Clients of Interactive Brokers amend complaint about improper account administration
A month after the Court dismissed the complaint against the broker by ruling that its clients had failed to state a claim, the plaintiffs seek to revive the action by filing an amended complaint.
One month after Judge George B Daniels of the New York Southern District Court dismissed a complaint by clients of electronic trading major Interactive Brokers LLC saying that the complaint failed to state a claim, the plaintiffs in the case – Heather Hauptman and Timothy Moss, are seeking to revive the action by amending their complaint.
On Thursday, July 12, 2018, the plaintiffs filed a number of documents with the Court, including a proposed amended complaint.
Let’s recall that Interactive Brokers’ clients brought a putative class action against their former broker-dealer, alleging that the defendant breached its contractual obligations by including certain exchange traded notes (ETNs) in their portfolio margin investment accounts. The defendant then moved to dismiss the complaint for lack of subject matter jurisdiction and, in the alternative, for failure to state a claim, with the Court eventually siding with the broker.
Plaintiffs’ original legal theories were grounded in their position that the operative contracts prohibited Interactive Brokers from trading ETNs in their portfolio margin accounts because Financial Industry Regulatory Authority (FINRA) Rule 4210(g) prohibited the conduct.

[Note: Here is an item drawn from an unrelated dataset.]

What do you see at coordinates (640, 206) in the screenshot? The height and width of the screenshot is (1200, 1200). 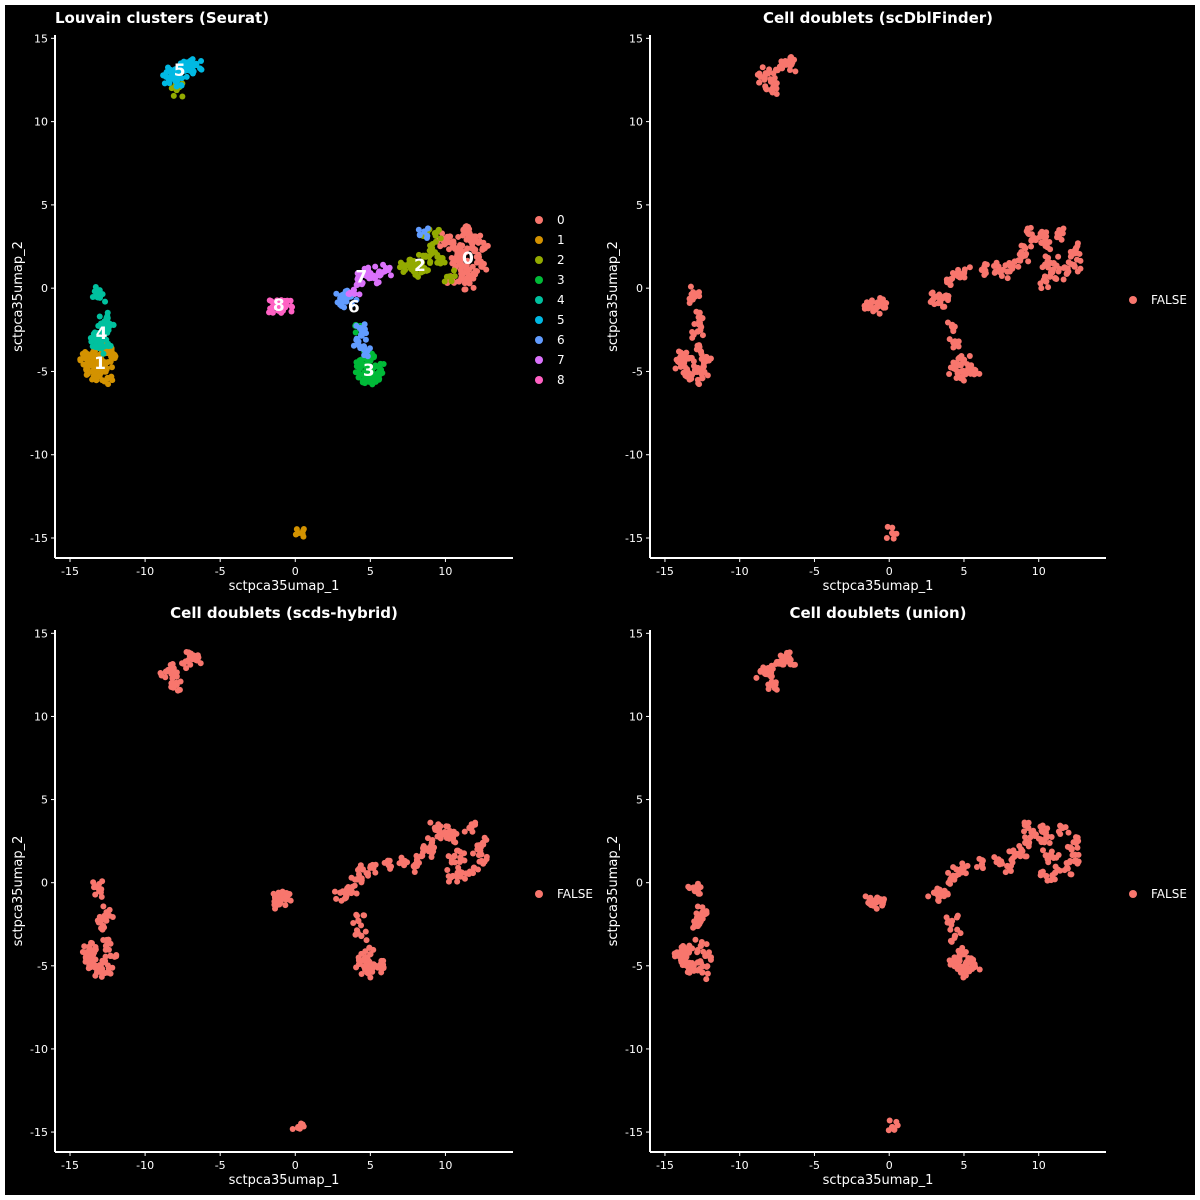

FINRA Rule 4210 governs margin trading. The rule contains a list of products eligible for portfolio margin treatment, including margin equity securities. According to the plaintiffs, ETNs are not eligible for portfolio margin treatment because they are debt instruments, not equity securities, and do not fall within any other category of financial products listed in Rule 4210.
But the Court disagreed with the broker’s clients. The crux of the Court’s reasoning was that the governing contracts only demonstrated that the clients had notice of Interactive Brokers’ obligation to comply with pertinent laws and regulations, and that the clients could not circumvent the inability to proceed with a private cause of action for violations of FINRA Rule 4210(g) “by styling their claim as a breach of contract.”
In the amended complaint, the plaintiffs’ breach of contract claims rest upon a different theory. Now the broker’s clients alleged that additional promises and commitments by Interactive Brokers were made in 2014 and that these “exceed those imposed by FINRA.” The plaintiffs now specifically allege that the parties’ Disclosure Statement was supplemented and amended by the 2014 Agreements that specifically promised and agreed that Interactive Brokers would not include ETNs in its portfolio margin accounts, and thereby Interactive Brokers subsequently breached its agreements when it did so, resulting in substantial losses for the plaintiffs and other putative class members.
Accordingly, the plaintiffs argue that the 2014 Agreements form the basis of additional obligations agreed to by Interactive Brokers (regardless of FINRA Rules) and are sufficient to stand as claims for breach of express and/or implied contracts.
The case is captioned Hauptman et al v. Interactive Brokers, LLC (1:17-cv-09382).